**Given exercise:** Copy the lines that run from the one containing "The height and" through the one containing "will click(132, 62).", word for word. Begin at the line that has "The height and" and stop after the line that has "will click(132, 62).".

**Extracted information:**
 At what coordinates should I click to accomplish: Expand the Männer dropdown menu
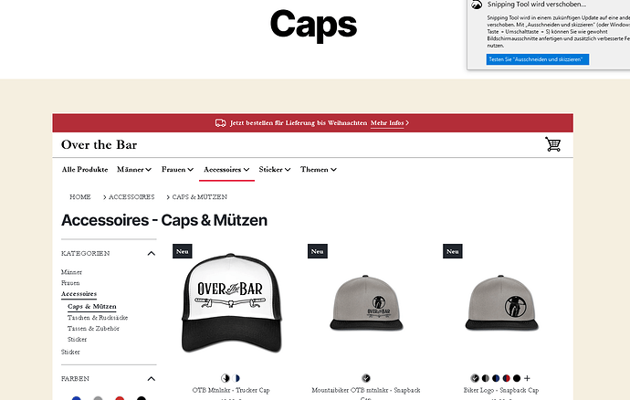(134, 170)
---
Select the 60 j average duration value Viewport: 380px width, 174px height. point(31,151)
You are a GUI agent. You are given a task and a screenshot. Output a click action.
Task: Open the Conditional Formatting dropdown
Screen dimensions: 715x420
---
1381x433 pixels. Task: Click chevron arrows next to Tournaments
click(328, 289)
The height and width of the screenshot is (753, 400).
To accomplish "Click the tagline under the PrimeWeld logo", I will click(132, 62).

**The response:**
The height and width of the screenshot is (753, 400).
To accomplish "Click the tagline under the PrimeWeld logo", I will click(132, 62).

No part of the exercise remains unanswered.